§ Data extracted from a collection:
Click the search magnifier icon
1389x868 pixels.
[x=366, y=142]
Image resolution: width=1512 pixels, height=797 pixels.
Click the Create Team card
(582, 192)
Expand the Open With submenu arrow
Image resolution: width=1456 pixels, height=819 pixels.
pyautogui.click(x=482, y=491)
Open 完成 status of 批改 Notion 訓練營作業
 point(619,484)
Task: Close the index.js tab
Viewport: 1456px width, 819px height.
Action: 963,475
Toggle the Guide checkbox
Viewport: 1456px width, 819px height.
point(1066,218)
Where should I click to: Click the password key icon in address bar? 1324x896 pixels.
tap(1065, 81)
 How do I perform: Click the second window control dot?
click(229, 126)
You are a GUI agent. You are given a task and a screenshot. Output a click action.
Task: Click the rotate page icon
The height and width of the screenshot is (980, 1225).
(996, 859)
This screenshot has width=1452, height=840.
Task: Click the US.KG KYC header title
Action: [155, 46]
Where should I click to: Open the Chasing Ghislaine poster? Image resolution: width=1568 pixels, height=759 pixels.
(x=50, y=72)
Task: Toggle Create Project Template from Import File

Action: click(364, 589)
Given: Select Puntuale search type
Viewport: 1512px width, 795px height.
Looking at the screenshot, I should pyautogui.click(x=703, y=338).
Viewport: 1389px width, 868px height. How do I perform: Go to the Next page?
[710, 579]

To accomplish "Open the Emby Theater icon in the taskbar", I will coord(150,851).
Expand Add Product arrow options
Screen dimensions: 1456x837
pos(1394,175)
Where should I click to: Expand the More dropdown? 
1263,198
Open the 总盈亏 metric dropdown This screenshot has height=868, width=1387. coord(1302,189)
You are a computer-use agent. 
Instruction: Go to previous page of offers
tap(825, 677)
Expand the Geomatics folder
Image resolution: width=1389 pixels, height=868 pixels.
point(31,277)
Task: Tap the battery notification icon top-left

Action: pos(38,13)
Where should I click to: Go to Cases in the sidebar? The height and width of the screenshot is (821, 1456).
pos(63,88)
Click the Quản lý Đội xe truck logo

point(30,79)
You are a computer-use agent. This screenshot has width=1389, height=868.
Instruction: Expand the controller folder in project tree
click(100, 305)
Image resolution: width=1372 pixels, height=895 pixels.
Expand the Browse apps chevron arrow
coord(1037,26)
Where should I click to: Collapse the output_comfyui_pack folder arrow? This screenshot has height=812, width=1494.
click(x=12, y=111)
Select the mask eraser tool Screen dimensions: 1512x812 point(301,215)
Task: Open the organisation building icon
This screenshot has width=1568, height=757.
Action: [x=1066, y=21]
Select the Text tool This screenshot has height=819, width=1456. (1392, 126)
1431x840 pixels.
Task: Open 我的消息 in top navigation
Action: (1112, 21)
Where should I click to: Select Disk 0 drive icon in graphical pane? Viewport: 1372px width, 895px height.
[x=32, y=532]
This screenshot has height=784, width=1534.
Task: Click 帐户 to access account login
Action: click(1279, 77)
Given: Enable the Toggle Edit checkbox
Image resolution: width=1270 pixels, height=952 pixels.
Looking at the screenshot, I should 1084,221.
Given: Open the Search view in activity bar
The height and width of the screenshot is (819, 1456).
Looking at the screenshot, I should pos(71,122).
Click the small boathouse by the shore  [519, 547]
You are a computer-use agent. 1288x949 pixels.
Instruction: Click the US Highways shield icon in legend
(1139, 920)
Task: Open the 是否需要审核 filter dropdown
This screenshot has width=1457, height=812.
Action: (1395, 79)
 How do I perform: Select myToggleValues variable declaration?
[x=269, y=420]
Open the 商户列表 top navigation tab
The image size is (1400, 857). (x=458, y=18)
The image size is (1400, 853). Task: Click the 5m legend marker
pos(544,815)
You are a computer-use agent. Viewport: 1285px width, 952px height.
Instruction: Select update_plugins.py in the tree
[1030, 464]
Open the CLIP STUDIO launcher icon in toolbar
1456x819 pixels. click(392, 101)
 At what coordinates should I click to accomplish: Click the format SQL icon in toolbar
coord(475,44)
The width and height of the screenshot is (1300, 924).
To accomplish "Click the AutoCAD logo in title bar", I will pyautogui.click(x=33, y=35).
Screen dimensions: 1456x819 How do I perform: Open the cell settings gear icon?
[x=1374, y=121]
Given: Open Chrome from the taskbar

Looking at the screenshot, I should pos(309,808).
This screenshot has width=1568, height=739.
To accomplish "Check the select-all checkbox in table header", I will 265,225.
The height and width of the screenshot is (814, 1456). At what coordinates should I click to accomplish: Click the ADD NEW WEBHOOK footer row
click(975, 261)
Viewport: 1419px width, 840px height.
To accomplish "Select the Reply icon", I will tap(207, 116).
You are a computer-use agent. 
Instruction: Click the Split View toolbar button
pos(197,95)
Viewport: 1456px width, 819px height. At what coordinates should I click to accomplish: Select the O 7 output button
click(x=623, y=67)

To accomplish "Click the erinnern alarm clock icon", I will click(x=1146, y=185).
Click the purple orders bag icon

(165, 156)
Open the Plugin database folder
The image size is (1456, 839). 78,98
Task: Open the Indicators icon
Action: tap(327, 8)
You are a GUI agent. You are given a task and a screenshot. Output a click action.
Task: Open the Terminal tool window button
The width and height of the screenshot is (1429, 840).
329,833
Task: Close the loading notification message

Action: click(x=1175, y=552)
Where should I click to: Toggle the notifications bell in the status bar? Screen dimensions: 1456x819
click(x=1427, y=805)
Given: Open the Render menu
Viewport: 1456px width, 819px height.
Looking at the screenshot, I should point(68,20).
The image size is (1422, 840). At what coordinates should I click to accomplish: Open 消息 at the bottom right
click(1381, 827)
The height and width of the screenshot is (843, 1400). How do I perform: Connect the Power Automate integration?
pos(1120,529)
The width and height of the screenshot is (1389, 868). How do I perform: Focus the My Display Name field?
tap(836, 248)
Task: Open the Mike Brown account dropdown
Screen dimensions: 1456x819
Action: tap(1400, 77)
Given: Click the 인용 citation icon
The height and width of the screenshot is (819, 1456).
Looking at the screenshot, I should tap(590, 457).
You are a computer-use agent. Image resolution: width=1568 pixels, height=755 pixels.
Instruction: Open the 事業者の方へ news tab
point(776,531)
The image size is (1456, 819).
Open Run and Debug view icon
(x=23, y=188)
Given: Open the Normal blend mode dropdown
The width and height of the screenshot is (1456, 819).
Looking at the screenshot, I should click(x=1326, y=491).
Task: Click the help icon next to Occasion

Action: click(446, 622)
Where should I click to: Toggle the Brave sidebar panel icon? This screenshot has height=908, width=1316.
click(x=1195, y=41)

§ The problem: Exactly as shown, repeat every record.

§ Response to this exercise:
Click the search magnifier icon
1389x868 pixels.
[x=366, y=142]
Image resolution: width=1512 pixels, height=797 pixels.
Click the Create Team card
(582, 192)
Expand the Open With submenu arrow
Image resolution: width=1456 pixels, height=819 pixels.
pyautogui.click(x=482, y=491)
Open 完成 status of 批改 Notion 訓練營作業
 point(619,484)
Task: Close the index.js tab
Viewport: 1456px width, 819px height.
Action: 963,475
Toggle the Guide checkbox
Viewport: 1456px width, 819px height.
point(1066,218)
Where should I click to: Click the password key icon in address bar? 1324x896 pixels.
tap(1065, 81)
 How do I perform: Click the second window control dot?
click(229, 126)
You are a GUI agent. You are given a task and a screenshot. Output a click action.
Task: Click the rotate page icon
The height and width of the screenshot is (980, 1225).
(996, 859)
This screenshot has width=1452, height=840.
Task: Click the US.KG KYC header title
Action: [155, 46]
Where should I click to: Open the Chasing Ghislaine poster? Image resolution: width=1568 pixels, height=759 pixels.
(x=50, y=72)
Task: Toggle Create Project Template from Import File

Action: click(364, 589)
Given: Select Puntuale search type
Viewport: 1512px width, 795px height.
Looking at the screenshot, I should pyautogui.click(x=703, y=338).
Viewport: 1389px width, 868px height. How do I perform: Go to the Next page?
[710, 579]

To accomplish "Open the Emby Theater icon in the taskbar", I will coord(150,851).
Expand Add Product arrow options
Screen dimensions: 1456x837
pos(1394,175)
Where should I click to: Expand the More dropdown? 
1263,198
Open the 总盈亏 metric dropdown This screenshot has height=868, width=1387. coord(1302,189)
You are a computer-use agent. 
Instruction: Go to previous page of offers
tap(825, 677)
Expand the Geomatics folder
Image resolution: width=1389 pixels, height=868 pixels.
point(31,277)
Task: Tap the battery notification icon top-left

Action: pos(38,13)
Where should I click to: Go to Cases in the sidebar? The height and width of the screenshot is (821, 1456).
pos(63,88)
Click the Quản lý Đội xe truck logo

point(30,79)
You are a computer-use agent. This screenshot has width=1389, height=868.
Instruction: Expand the controller folder in project tree
click(100, 305)
Image resolution: width=1372 pixels, height=895 pixels.
Expand the Browse apps chevron arrow
coord(1037,26)
Where should I click to: Collapse the output_comfyui_pack folder arrow? This screenshot has height=812, width=1494.
click(x=12, y=111)
Select the mask eraser tool Screen dimensions: 1512x812 point(301,215)
Task: Open the organisation building icon
This screenshot has width=1568, height=757.
Action: [x=1066, y=21]
Select the Text tool This screenshot has height=819, width=1456. (1392, 126)
1431x840 pixels.
Task: Open 我的消息 in top navigation
Action: (1112, 21)
Where should I click to: Select Disk 0 drive icon in graphical pane? Viewport: 1372px width, 895px height.
[x=32, y=532]
This screenshot has height=784, width=1534.
Task: Click 帐户 to access account login
Action: click(1279, 77)
Given: Enable the Toggle Edit checkbox
Image resolution: width=1270 pixels, height=952 pixels.
Looking at the screenshot, I should 1084,221.
Given: Open the Search view in activity bar
The height and width of the screenshot is (819, 1456).
Looking at the screenshot, I should pos(71,122).
Click the small boathouse by the shore  [519, 547]
You are a computer-use agent. 1288x949 pixels.
Instruction: Click the US Highways shield icon in legend
(1139, 920)
Task: Open the 是否需要审核 filter dropdown
This screenshot has width=1457, height=812.
Action: (1395, 79)
 How do I perform: Select myToggleValues variable declaration?
[x=269, y=420]
Open the 商户列表 top navigation tab
The image size is (1400, 857). (x=458, y=18)
The image size is (1400, 853). Task: Click the 5m legend marker
pos(544,815)
You are a computer-use agent. Viewport: 1285px width, 952px height.
Instruction: Select update_plugins.py in the tree
[1030, 464]
Open the CLIP STUDIO launcher icon in toolbar
1456x819 pixels. click(392, 101)
 At what coordinates should I click to accomplish: Click the format SQL icon in toolbar
coord(475,44)
The width and height of the screenshot is (1300, 924).
To accomplish "Click the AutoCAD logo in title bar", I will pyautogui.click(x=33, y=35).
Screen dimensions: 1456x819 How do I perform: Open the cell settings gear icon?
[x=1374, y=121]
Given: Open Chrome from the taskbar

Looking at the screenshot, I should pos(309,808).
This screenshot has width=1568, height=739.
To accomplish "Check the select-all checkbox in table header", I will 265,225.
The height and width of the screenshot is (814, 1456). At what coordinates should I click to accomplish: Click the ADD NEW WEBHOOK footer row
click(975, 261)
Viewport: 1419px width, 840px height.
To accomplish "Select the Reply icon", I will tap(207, 116).
You are a computer-use agent. 
Instruction: Click the Split View toolbar button
pos(197,95)
Viewport: 1456px width, 819px height. At what coordinates should I click to accomplish: Select the O 7 output button
click(x=623, y=67)

To accomplish "Click the erinnern alarm clock icon", I will click(x=1146, y=185).
Click the purple orders bag icon

(165, 156)
Open the Plugin database folder
The image size is (1456, 839). 78,98
Task: Open the Indicators icon
Action: tap(327, 8)
You are a GUI agent. You are given a task and a screenshot. Output a click action.
Task: Open the Terminal tool window button
The width and height of the screenshot is (1429, 840).
329,833
Task: Close the loading notification message

Action: click(x=1175, y=552)
Where should I click to: Toggle the notifications bell in the status bar? Screen dimensions: 1456x819
click(x=1427, y=805)
Given: Open the Render menu
Viewport: 1456px width, 819px height.
Looking at the screenshot, I should point(68,20).
The image size is (1422, 840). At what coordinates should I click to accomplish: Open 消息 at the bottom right
click(1381, 827)
The height and width of the screenshot is (843, 1400). How do I perform: Connect the Power Automate integration?
pos(1120,529)
The width and height of the screenshot is (1389, 868). How do I perform: Focus the My Display Name field?
tap(836, 248)
Task: Open the Mike Brown account dropdown
Screen dimensions: 1456x819
Action: tap(1400, 77)
Given: Click the 인용 citation icon
The height and width of the screenshot is (819, 1456).
Looking at the screenshot, I should tap(590, 457).
You are a computer-use agent. Image resolution: width=1568 pixels, height=755 pixels.
Instruction: Open the 事業者の方へ news tab
point(776,531)
The image size is (1456, 819).
Open Run and Debug view icon
(x=23, y=188)
Given: Open the Normal blend mode dropdown
The width and height of the screenshot is (1456, 819).
Looking at the screenshot, I should click(x=1326, y=491).
Task: Click the help icon next to Occasion

Action: click(446, 622)
Where should I click to: Toggle the Brave sidebar panel icon? This screenshot has height=908, width=1316.
click(x=1195, y=41)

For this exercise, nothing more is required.